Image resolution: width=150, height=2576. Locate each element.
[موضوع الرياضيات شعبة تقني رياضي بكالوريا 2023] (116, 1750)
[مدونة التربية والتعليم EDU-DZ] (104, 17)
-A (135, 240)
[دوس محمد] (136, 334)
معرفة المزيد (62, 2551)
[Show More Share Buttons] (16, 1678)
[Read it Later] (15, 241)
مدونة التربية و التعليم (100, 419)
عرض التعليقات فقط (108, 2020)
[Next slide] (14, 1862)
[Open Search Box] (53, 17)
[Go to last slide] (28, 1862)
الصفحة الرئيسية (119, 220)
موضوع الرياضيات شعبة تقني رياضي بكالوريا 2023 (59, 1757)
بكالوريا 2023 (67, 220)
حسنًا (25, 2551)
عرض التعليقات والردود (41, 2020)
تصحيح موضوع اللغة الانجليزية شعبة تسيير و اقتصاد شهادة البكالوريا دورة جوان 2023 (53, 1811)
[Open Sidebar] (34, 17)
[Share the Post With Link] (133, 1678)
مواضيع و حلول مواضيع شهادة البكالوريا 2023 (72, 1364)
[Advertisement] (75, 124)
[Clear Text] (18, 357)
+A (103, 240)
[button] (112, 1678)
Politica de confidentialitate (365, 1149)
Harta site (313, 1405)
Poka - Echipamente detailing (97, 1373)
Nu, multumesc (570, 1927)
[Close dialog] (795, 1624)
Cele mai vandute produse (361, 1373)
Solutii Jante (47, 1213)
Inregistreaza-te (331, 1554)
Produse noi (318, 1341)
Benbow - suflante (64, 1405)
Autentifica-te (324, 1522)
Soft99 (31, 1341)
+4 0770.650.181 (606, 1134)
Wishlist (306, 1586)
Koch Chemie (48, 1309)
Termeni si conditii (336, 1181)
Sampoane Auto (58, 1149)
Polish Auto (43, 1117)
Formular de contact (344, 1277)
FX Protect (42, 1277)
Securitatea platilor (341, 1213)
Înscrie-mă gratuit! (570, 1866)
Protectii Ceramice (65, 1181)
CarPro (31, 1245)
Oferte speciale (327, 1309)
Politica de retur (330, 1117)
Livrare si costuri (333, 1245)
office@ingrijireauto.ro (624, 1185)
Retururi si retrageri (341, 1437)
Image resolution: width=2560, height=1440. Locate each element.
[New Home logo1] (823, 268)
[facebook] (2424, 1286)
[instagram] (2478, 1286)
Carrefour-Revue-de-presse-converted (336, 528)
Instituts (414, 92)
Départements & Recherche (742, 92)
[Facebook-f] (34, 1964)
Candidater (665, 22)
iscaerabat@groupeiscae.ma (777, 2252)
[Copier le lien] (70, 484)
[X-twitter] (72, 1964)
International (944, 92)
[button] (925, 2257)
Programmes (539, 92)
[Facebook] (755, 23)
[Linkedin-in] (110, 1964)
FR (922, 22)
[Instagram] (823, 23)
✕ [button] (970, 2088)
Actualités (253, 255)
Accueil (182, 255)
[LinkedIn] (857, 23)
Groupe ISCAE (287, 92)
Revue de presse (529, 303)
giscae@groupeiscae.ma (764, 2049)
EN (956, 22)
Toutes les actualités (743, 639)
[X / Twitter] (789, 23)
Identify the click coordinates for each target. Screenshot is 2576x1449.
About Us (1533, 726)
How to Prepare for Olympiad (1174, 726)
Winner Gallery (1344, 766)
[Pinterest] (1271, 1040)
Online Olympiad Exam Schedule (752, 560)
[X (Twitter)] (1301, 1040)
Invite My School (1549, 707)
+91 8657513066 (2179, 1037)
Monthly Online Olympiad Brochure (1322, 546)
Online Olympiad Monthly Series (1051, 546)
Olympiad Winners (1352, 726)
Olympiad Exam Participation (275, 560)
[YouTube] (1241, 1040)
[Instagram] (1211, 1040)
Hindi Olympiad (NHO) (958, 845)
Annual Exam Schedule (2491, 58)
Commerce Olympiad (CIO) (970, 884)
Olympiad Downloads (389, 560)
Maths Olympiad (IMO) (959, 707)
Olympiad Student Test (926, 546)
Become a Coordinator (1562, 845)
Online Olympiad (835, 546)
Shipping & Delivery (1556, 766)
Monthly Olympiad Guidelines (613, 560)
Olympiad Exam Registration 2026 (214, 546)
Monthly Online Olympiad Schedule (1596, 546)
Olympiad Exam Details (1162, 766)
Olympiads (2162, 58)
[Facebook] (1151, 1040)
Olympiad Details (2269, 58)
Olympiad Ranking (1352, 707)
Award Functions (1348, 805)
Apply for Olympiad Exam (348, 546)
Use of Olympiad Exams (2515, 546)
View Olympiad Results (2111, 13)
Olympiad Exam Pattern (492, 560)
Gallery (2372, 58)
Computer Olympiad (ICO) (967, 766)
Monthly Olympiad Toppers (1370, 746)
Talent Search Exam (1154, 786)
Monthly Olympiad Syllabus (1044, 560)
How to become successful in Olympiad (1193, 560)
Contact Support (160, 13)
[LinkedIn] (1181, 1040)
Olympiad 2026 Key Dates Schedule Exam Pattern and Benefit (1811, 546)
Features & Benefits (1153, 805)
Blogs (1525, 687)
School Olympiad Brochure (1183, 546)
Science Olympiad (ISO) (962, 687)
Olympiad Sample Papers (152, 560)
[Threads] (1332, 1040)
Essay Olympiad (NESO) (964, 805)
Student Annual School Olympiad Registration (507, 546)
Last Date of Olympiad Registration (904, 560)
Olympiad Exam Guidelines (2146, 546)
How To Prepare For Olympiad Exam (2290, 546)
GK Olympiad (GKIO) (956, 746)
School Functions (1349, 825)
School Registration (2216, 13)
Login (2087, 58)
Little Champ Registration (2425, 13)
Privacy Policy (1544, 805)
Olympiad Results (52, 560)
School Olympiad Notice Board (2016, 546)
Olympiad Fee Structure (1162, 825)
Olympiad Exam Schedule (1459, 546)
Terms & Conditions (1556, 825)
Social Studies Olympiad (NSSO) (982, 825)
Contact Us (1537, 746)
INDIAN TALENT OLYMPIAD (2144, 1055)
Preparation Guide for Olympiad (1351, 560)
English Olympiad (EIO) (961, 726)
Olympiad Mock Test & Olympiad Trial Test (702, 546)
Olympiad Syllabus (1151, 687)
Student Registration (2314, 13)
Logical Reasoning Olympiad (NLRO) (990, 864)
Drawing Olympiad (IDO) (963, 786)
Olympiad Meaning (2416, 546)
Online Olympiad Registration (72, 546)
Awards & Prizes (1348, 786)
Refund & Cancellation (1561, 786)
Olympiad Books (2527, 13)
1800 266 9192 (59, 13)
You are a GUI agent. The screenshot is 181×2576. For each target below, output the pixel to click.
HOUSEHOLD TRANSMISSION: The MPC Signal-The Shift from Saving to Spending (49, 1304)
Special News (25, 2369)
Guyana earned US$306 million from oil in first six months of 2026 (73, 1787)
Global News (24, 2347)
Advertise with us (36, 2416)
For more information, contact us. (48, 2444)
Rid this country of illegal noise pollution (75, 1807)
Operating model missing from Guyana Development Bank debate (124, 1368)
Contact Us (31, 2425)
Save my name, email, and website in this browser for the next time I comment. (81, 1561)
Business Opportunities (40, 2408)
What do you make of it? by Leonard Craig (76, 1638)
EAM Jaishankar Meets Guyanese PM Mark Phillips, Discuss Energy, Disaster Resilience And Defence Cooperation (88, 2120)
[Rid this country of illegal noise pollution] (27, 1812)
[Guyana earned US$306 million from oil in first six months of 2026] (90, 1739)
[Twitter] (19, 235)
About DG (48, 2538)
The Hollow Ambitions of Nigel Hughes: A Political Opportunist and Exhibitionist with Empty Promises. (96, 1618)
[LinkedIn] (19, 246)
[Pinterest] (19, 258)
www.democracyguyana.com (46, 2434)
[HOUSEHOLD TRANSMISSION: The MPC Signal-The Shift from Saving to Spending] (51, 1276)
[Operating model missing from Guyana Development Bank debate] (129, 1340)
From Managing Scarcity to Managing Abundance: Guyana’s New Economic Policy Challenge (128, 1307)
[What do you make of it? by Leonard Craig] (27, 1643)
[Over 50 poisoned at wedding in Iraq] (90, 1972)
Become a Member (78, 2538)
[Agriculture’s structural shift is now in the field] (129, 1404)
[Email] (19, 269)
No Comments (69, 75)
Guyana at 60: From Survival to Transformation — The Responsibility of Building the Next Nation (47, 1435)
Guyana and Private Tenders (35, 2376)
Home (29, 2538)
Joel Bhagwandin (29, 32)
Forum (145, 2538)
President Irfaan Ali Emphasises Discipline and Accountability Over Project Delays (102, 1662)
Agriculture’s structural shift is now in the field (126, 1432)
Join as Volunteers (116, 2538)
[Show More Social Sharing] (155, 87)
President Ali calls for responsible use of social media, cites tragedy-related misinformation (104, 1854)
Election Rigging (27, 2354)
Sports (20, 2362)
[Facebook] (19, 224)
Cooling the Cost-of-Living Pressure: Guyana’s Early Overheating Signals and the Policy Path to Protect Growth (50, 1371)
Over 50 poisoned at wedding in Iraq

*Problem:* Everything above from the line containing "Candidater (665, 22)" through the line containing "Maths Olympiad (IMO) (959, 707)" must be copied exactly. Nothing outside that range belongs in the answer.

*Answer below:*
Candidater (665, 22)
iscaerabat@groupeiscae.ma (777, 2252)
[Copier le lien] (70, 484)
[X-twitter] (72, 1964)
International (944, 92)
[button] (925, 2257)
Programmes (539, 92)
[Facebook] (755, 23)
[Linkedin-in] (110, 1964)
FR (922, 22)
[Instagram] (823, 23)
✕ [button] (970, 2088)
Actualités (253, 255)
Accueil (182, 255)
[LinkedIn] (857, 23)
Groupe ISCAE (287, 92)
Revue de presse (529, 303)
giscae@groupeiscae.ma (764, 2049)
EN (956, 22)
Toutes les actualités (743, 639)
[X / Twitter] (789, 23)
Identify the click coordinates for each target. Screenshot is 2576x1449.
About Us (1533, 726)
How to Prepare for Olympiad (1174, 726)
Winner Gallery (1344, 766)
[Pinterest] (1271, 1040)
Online Olympiad Exam Schedule (752, 560)
[X (Twitter)] (1301, 1040)
Invite My School (1549, 707)
+91 8657513066 (2179, 1037)
Monthly Online Olympiad Brochure (1322, 546)
Online Olympiad Monthly Series (1051, 546)
Olympiad Winners (1352, 726)
Olympiad Exam Participation (275, 560)
[YouTube] (1241, 1040)
[Instagram] (1211, 1040)
Hindi Olympiad (NHO) (958, 845)
Annual Exam Schedule (2491, 58)
Commerce Olympiad (CIO) (970, 884)
Olympiad Downloads (389, 560)
Maths Olympiad (IMO) (959, 707)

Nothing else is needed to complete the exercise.